Friday, 9 May 2014

Extensive updates on the Morra Gambit Accepted

The Morra (or Smith-Morra) Gambit against the Sicilian Defence runs 1.e4 c5 2.d4 cxd4 3.c3, though it is also sometimes reached via 2.Nf3 and then 3.d4 cxd4 4.c3, or 2.d4 cxd4 3.Nf3 and then 4.c3.

At my Gambiteers' Guild site I have finally completed an extensive coverage of Black's various defences in the accepted lines of the gambit.  Each of the main lines contains discussion of a high-level practical example (indeed, each game has players rated no lower than 2295 Elo) and (and references to other examples in the notes) as well as analysis of alternatives for both sides.

It has proved to be a large undertaking, highlighting the issue that the Morra is not a good way of trying to avoid the heavy theory associated with various lines of the Open Sicilian (with Nf3, d4 and Nxd4).  However, most club players should be able to get by with a working knowledge of the key ideas for White against Black's various defences, and if you know what you're doing you can pull off some fine attacking wins.  As far as I'm aware, Black has at least a few defences that are sufficient to keep the game level with accurate play, but no refutations, and some of Black's more popular defences, such as the Classical Main Line with ...d6, ...e6 and ...e5, actually give White good chances of a theoretical edge, such as in this position, from G.Compagnone,G-R.Pietrocola, ICCF email 2011:

A key factor behind the recent revival of the gambit is the realisation that although in the lines with ...d6 and ...e6 with the black queen left on d8, White's best approach is a slow build-up starting with Qe2 and Rd1, against many of Black's other defences, White is advised to go for a more "gung-ho" approach, and should not be afraid to sacrifice further material in order to break through to Black's king, particularly the Nc3-d5 sacrifices.  In some lines the Qe2, Rd1 approaches simply leave White a pawn down for not much.

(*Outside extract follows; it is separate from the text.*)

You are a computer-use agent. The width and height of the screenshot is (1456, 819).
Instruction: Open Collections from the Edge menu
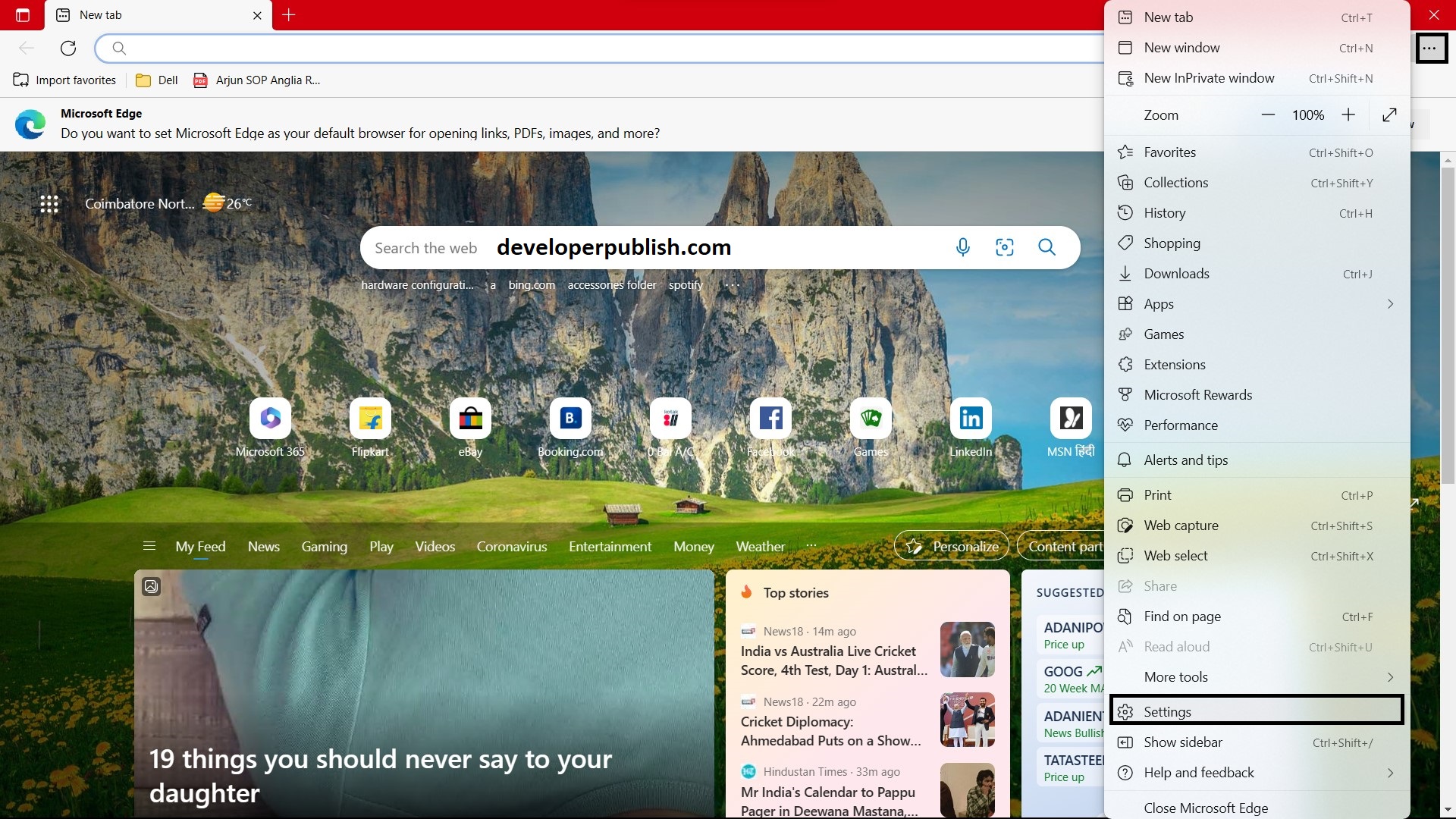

Here are a few attractive piece sacrifices, which, to my knowledge, are not only 100% sound, but also represent best play for White in the following positions:

1) The Chicago Defence, 1.e4 c5 2.d4 cxd4 3.c3 dxc3 4.Nxc3 e6 5.Nf3 a6 6.Bc4 Nc6 7.0-0 d6 8.Qe2 b5 9.Bb3 Ra7 10.Rd1 Rd7 11.Be3 Nf6

12.Nxb5! (G.Souleidis-B.Kohlweyer, Germany 2000)

2) The early ...Nge7 defence:  1.e4 c5 2.d4 cxd4 3.c3 dxc3 4.Nxc3 Nc6 5.Nf3 e6 6.Bc4 a6 7.0-0 Nge7 8.Bg5 f6 9.Be3 Ng6 10.Bb3 b5

11.Nd5! (M.Esserman-L.Van Wely, Orlando 2011)

3) The early attempt to undermine White's e4-pawn by playing ...b7-b5-b4:  1.e4 c5 2.d4 cxd4 3.c3 dxc3 4.Nxc3 e6 5.Nf3 a6 6.Bc4 b5 7.Bb3 Bb7 8.0-0 b4

9.Nd5! (M.Esserman-J.Sarkar, Miami 2008)

Of course you have to take care when going all-out for glory like this - for instance, the Nd5 sacrifice tends not to be particularly sound when Black is only one move away from castling kingside (though even here, there are exceptions where White then gets a crushing kingside attack).

Black does have various ways of declining the gambit, including 3...Nf6, 3...d5 and 3...d3, and I intend to update my coverage of the gambit by discussing examples of these as well, as they are all frequently encountered in practice.